* _What is expected_
Examine the records and identify each line that includes the string "node". Copy those lines.
START Record excerpts
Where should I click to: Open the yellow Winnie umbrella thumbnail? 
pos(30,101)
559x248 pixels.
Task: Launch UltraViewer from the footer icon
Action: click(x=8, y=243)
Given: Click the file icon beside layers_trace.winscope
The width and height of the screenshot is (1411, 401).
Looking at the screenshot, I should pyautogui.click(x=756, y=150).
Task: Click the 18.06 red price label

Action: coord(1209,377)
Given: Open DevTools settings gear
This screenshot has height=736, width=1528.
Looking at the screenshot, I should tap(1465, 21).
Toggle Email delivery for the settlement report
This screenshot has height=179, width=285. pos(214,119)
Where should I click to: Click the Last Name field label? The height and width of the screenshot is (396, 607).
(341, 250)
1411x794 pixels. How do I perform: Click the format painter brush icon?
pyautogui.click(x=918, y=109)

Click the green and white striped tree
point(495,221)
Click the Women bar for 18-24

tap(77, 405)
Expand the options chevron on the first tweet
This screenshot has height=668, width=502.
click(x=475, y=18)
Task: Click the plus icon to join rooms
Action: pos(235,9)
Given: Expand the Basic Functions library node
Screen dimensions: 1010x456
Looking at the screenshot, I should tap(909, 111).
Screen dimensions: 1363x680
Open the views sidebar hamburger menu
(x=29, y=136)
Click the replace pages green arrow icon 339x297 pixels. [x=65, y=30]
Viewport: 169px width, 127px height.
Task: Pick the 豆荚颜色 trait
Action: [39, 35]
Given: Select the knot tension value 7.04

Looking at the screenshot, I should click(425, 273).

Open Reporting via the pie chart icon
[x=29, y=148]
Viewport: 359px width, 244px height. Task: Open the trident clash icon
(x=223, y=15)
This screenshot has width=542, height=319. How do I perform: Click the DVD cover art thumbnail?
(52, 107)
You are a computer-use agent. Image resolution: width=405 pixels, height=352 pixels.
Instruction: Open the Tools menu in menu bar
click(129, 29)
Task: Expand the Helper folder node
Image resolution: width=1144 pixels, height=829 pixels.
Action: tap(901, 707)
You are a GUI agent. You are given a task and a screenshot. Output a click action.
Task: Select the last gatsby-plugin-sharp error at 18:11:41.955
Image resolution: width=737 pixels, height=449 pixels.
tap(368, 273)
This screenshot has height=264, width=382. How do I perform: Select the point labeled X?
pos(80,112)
END Record excerpts
* _Written answer_
Given: Expand the Basic Functions library node
Task: Expand the Helper folder node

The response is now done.